→ WORK REQUEST: Count the lines in the records below that contain the word "Entrée", and give only that count.
####
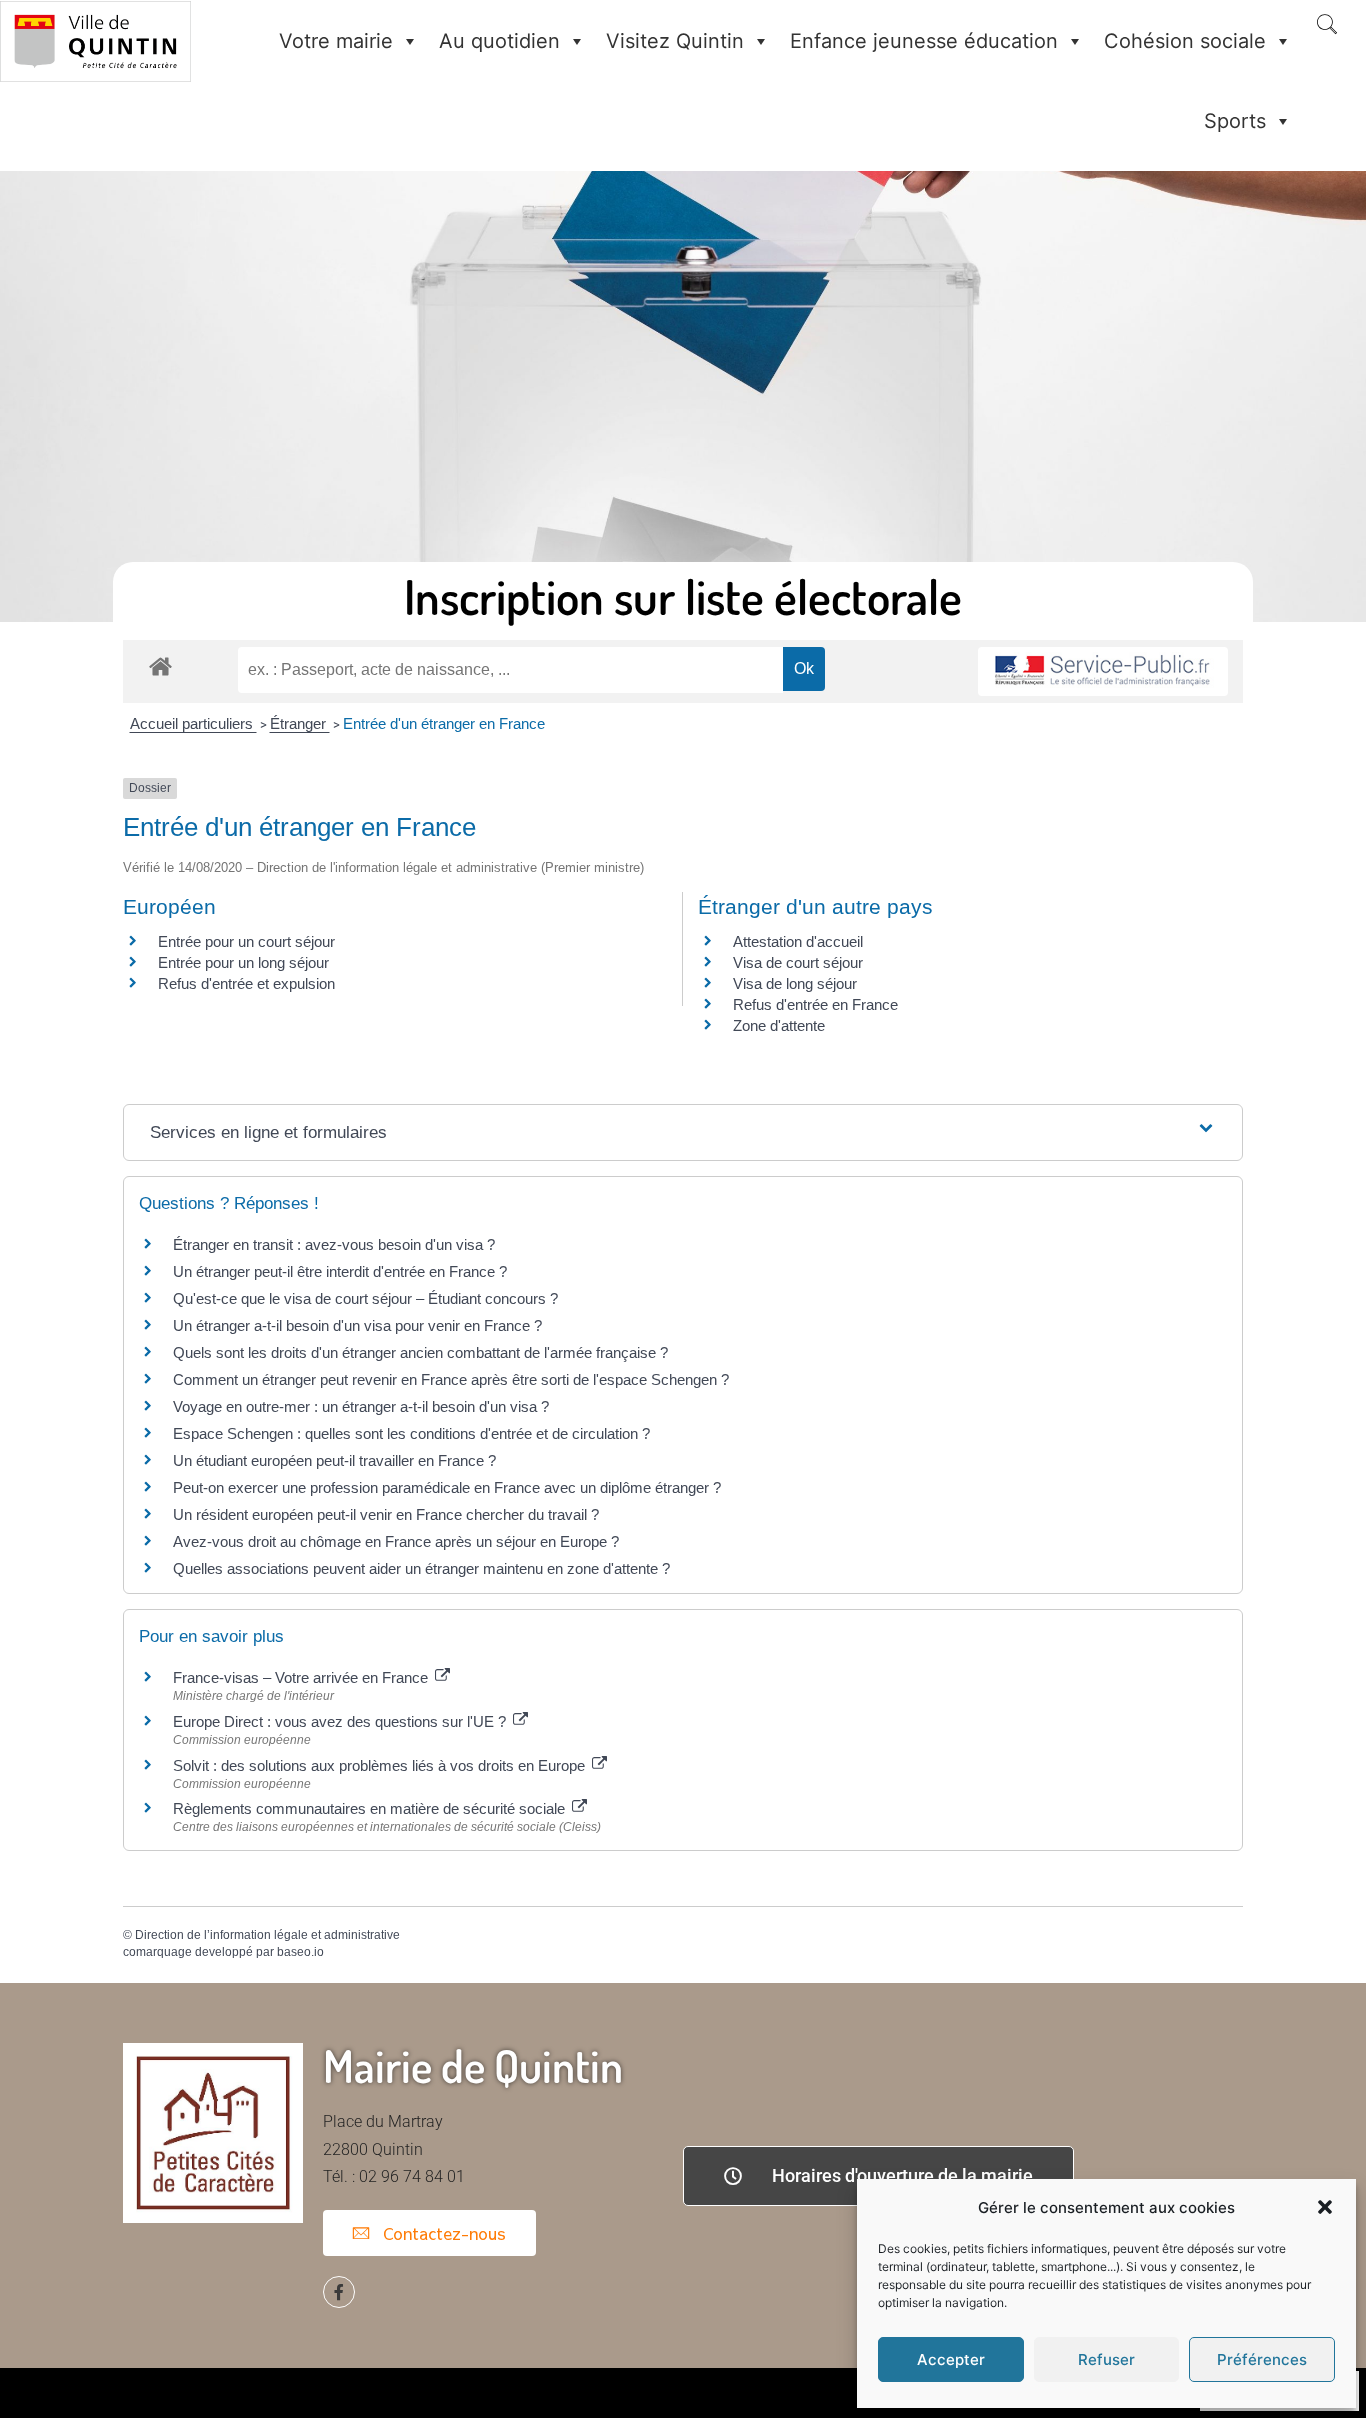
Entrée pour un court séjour (246, 941)
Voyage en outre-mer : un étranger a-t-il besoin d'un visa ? (361, 1406)
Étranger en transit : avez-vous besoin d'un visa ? (334, 1244)
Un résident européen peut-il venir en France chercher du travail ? (386, 1514)
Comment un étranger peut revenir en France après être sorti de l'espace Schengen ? (451, 1379)
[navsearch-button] (1327, 26)
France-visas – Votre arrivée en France (302, 1677)
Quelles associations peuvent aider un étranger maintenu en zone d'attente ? (421, 1568)
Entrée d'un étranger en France (444, 723)
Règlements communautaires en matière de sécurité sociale (371, 1808)
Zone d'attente (779, 1025)
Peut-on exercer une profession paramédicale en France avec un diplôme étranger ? (447, 1487)
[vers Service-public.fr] (1103, 671)
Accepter (951, 2359)
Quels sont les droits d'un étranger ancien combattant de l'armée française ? (420, 1352)
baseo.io (300, 1952)
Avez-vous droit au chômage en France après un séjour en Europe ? (396, 1541)
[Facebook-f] (339, 2292)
####
→ WRITTEN RESPONSE: 2